CEO Berani Backpacker, Fariz Ragil Ramadhani, mengatakan informasi tersebut diperoleh dari warga negara Indonesia (WNI) yang tinggal di Korea Selatan. Temuan itu kemudian diteruskan kepada Kedutaan Besar Republik Indonesia (KBRI) dan pihak Imigrasi Korsel.
"Info dari WNI di sana, mereka sempat komunikasi dengan Embassy. Katanya info dari Immigration Office, kita tidak bisa gerebek yang bersangkutan di dalam tempat ibadah di masjid tersebut. Intinya dia baru bisa ditangkap pada saat keluar dari masjid itu," ujar Fariz, Senin (20/7/2026).
Menurut informasi terbaru yang diterima pihak travel, Femas sudah tidak lagi berada di dalam masjid. Namun, berdasarkan pemantauan sejumlah WNI, ia diduga masih berada di sekitar kawasan Ansan.
Pencarian terhadap Femas pun terus dilakukan. Bahkan, Berani Backpacker menawarkan hadiah berupa paket liburan gratis ke Singapura dan Malaysia bagi WNI di Korea Selatan yang berhasil membantu menemukan dan memulangkan Femas ke Indonesia.
Fariz menilai tindakan Femas bukan hanya merugikan perusahaan perjalanan, tetapi juga berdampak luas terhadap citra Indonesia di mata otoritas Korsel.
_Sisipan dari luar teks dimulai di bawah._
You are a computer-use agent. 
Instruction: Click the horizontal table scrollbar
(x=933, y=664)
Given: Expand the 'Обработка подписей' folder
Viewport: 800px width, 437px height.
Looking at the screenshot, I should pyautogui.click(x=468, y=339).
JANGAN TERLEWATKAN Pemuda Asal Madiun Diduga Kabur Saat Tur di Korea Selatan, Kemlu Buka Suara: Itu Langgar Aturan Imigrasi
Fariz mengingatkan bahwa visa merupakan bentuk kepercayaan yang diberikan suatu negara kepada pemegang paspor. Jika banyak kasus pelanggaran seperti overstay atau kabur dari rombongan wisata, proses pengajuan visa bagi WNI lainnya berpotensi menjadi lebih sulit.
Senada dengan itu, Marketing Manager Berani Backpacker, Wiky, mengatakan dampak langsung juga dirasakan seluruh peserta tur yang berada dalam rombongan yang sama.
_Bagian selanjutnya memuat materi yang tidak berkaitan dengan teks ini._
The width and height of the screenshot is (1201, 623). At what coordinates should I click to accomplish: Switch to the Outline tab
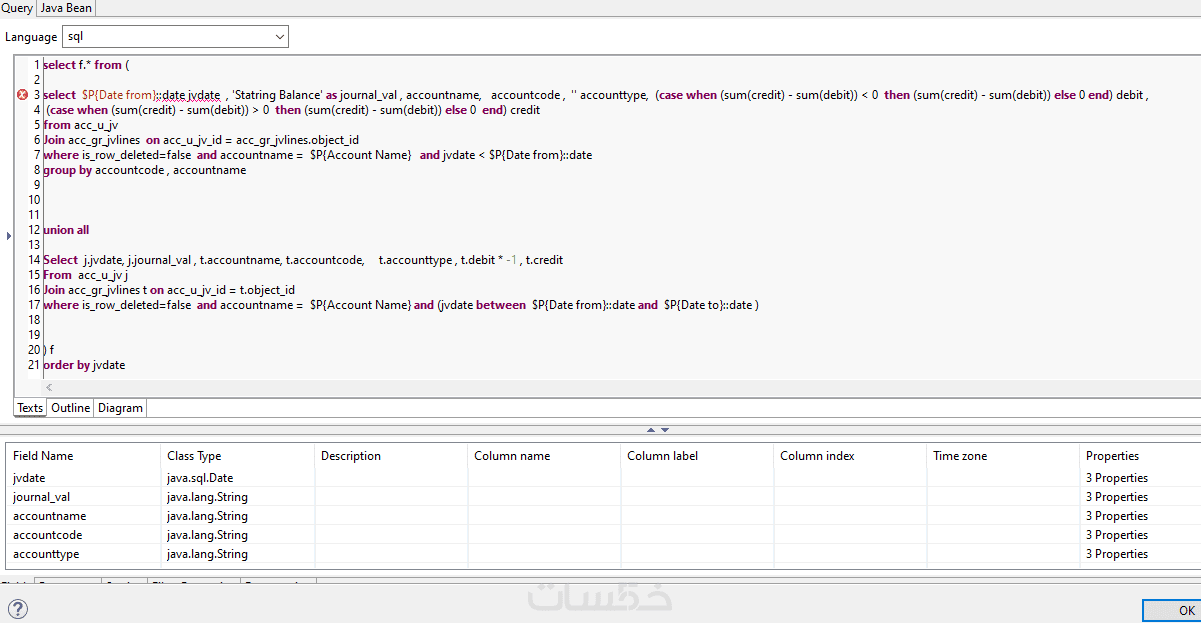pyautogui.click(x=70, y=408)
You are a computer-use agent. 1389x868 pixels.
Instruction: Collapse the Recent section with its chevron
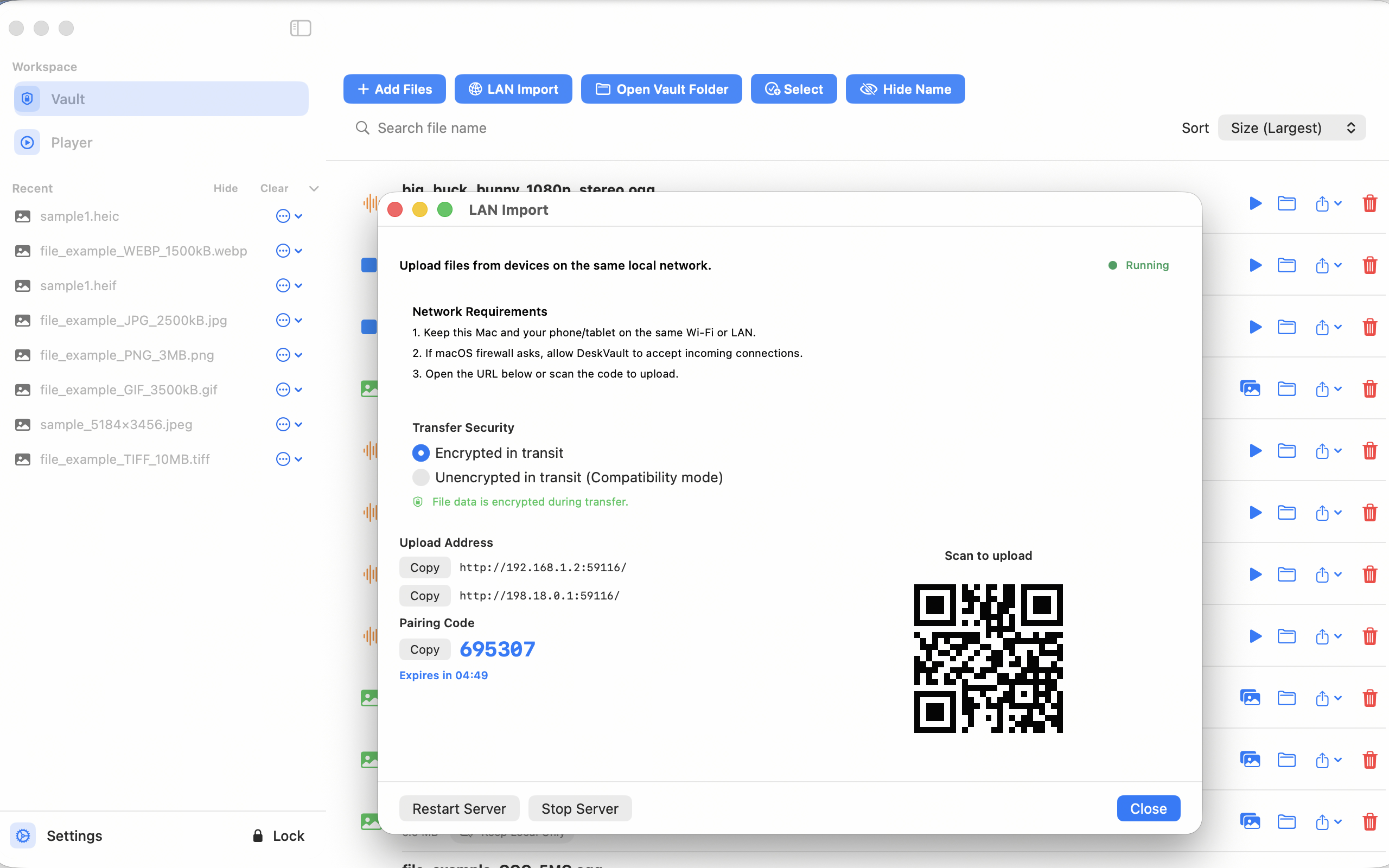[314, 188]
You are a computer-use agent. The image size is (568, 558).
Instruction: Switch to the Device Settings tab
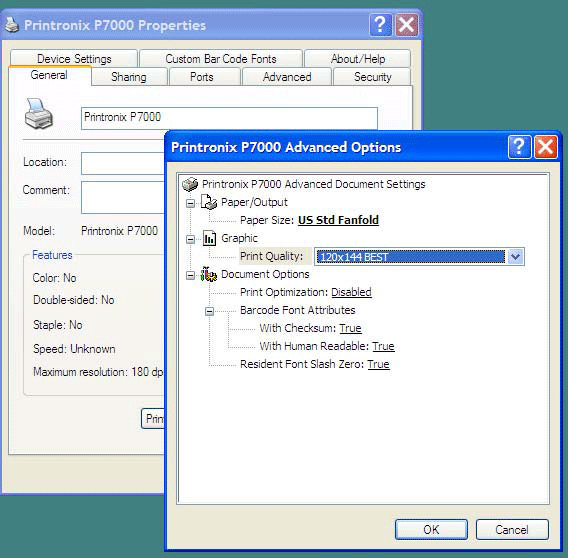[74, 58]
"Karena ini merugikannya enggak hanya ke kita, tapi merugikan banyak orang. Visa orang-orang lain satu grup itu pasti terkendala. Jadi tour leader dan seluruh peserta yang ada di grup kita ketika mengajukan visa lagi untuk ke Korea bisa jadi tidak di-approve karena ada di rombongan yang sama dengan Femas yang kabur," kata Wiky.
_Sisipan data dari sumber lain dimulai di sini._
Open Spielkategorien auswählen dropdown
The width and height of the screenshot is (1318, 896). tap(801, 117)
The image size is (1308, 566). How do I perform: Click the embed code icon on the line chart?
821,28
Di sisi lain, beban berat justru harus ditanggung keluarga Femas di kampung halamannya. Ibunya, MT (56 tahun), mengaku didatangi pihak travel yang meminta pertanggungjawaban atas tindakan putranya.
Perempuan yang telah menjadi orang tua tunggal sejak suaminya meninggal pada 2018 itu mengaku diminta membayar ganti rugi sebesar Rp50 juta. "Pihak travel Berani Backpacker datang ke sini minta agar saya tanggung jawab. Saya juga heran salah saya apa," ujar MT.
Nominal tersebut dinilai sangat berat bagi MT yang hanya mengandalkan pekerjaan serabutan untuk memenuhi kebutuhan sehari-hari.
"Saya uang dari mana dimintai uang banyak. Bisa buat makan sehari-hari saja alhamdulillah. Saya kerja serabutan di pabrik porang musiman, saat ini juga sudah selesai tidak beroperasi pabriknya. Kerja bersih-bersih rumah orang sehari Rp60 ribu. Dulu masih ada suami buka toko kios pupuk, sekarang sepi dan tutup," ungkap MT.
Hingga kini, keberadaan Femas masih terus dipantau oleh otoritas Korsel bersama pihak terkait. Statusnya diketahui telah overstay setelah meninggalkan rombongan wisata dan tidak kembali sesuai jadwal.
Kasus ini menjadi perhatian karena tidak hanya menyangkut pelanggaran aturan keimigrasian di Korea Selatan, tetapi juga berpotensi berdampak terhadap kepercayaan negara tujuan terhadap pemegang paspor Indonesia yang bepergian secara legal.